Stefano in una settimana attraversa due caserme dei carabinieri, le celle di sicurezza, le aule e l’ambulatorio del Tribunale di Roma, l’infermeria e una cella del carcere di Regina Coeli, il pronto soccorso del Fatebenefratelli, il reparto detentivo dell’ospedale Sandro Pertini dove la degenza durerà sei giorni, fino al decesso. Durante questo tempo i familiari tentano di fargli visita, ma non gli è permesso di vedere Stefano, né tanto meno di avere notizie circa le sue condizioni.

Nessuno prende in carico Stefano Cucchi, ragazzo di trentun anni, nessuno denuncia i segni delle violenze, per tutti è più semplice credere alla giustificazione fornita: una caduta dalle scale.

Nei giorni seguenti le associazioni A buon diritto e Antigone entrano in contatto con la famiglia e avviano il procedimento volto a fare luce sulla morte, anche in seguito alle foto del corpo fornite dall’agenzia funebre ai familiari e in seguito divulgate. Un processo durato 13 anni, 150 udienze e 15 gradi di giudizio, che ancora attende la conferma di 4 anni di reclusione per Roberto Mandolini e 2 anni e mezzo per Francesco Tedesco accusati di falso, con rischio della prescrizione sull’appello bis.

Le violenze da parte dei corpi di polizia non sono un’eccezione, testimoni i fatti del G8 di Genova. Gli abusi delle forze dell’ordine sono avvenuti e continuano ad avvenire in caserma, in carcere e in piazza e sono diverse le associazioni e i movimenti che nel tempo si sono occupate di monitorarli, tra cui appunto A buon diritto, Antigone e Acad (Associazione contro gli abusi in divisa).

Federico Aldrovandi, Aldo Bianzino, Giuseppe Uva, Arafet Arfaoui, Stefano Frapporti, Serena Mollicone sono solo alcuni dei nomi di persone ammazzate dalla forza pubblica, non tutte hanno trovato verità, ma in tutte ci sono elementi che ricorrono: l’occultamento delle prove e la ricerca di espedienti a carico della vittima per giustificare l’accaduto, l’assenza di comunicazione con i familiari, il silenzio del personale sanitario dei reparti detentivi.

La risposta istituzionale a tutto ciò non pare essere ancora matura, nel 2017 dopo 29 anni dalla prima proposta la Camera ha approvato la legge sulla tortura, ma con diverse rimostranze da parte dei soggetti attenti ai diritti umani, come le associazioni sopracitate e Amnesty International.

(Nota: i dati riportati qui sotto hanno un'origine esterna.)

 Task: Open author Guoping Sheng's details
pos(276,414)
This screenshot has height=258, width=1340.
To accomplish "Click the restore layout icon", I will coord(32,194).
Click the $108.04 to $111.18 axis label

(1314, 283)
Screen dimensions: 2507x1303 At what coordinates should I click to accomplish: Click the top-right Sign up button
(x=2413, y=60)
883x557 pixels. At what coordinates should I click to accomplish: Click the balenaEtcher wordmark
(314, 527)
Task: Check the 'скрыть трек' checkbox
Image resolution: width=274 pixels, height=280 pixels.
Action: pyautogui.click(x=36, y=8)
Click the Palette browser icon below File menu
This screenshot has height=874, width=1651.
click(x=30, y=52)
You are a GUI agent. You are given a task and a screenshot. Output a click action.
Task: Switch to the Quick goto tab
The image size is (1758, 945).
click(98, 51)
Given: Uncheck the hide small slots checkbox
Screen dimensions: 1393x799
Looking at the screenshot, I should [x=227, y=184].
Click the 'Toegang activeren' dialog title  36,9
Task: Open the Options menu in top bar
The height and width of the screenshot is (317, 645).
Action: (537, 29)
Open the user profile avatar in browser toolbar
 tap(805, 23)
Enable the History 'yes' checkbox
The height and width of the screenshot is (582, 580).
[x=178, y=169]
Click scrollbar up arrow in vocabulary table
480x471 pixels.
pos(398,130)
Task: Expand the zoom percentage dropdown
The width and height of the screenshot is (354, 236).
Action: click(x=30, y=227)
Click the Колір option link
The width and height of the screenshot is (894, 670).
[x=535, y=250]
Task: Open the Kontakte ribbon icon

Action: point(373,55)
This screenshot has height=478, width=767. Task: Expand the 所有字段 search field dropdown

In particolare a destare contrarietà sono tre punti: la previsione della pluralità delle condotte violente, il riferimento alla verificabilità del trauma psichico e i tempi di prescrizione ordinari.

Le motivazioni che spingono a sollevare perplessità e a richiedere di qualificare la tortura come reato proprio e non come atto di violenza tra individui qualsiasi, non vuole essere un accanimento nei confronti dei corpi di polizia, spiegano le associazioni nei loro siti web, ma sottolineare questi trattamenti inumani che avvengono in un rapporto di potere disuguale e tramite l’abuso di autorità da parte di chi avrebbe il compito di tutelare cittadini e cittadine.

Luigi Manconi presidente di A buon diritto in una intervista pubblicata sull’Espresso del 2017 rispondendo a una domanda sul ritardo rispetto all’introduzione del reato dichiarò « si preferisce che i corpi di polizia restino così come sono: compatti e omogenei, gerarchicamente immobilizzati e scarsissimamente permeabili a quanto accade nella società e, di conseguenza, sempre pronti a tutelare gli interessi di quanti tra loro commettono reati, ricorrono a trattamenti inumani o degradanti, esercitano la tortura. E, invece, sarebbe interesse dello Stato democratico indurre i corpi di polizia ad autoriformarsi, a sottoporsi a un processo di verifica delle proprie convinzioni democratiche, ad acquisire consapevolezza dei rischi che quel mestiere, inevitabilmente, comporta».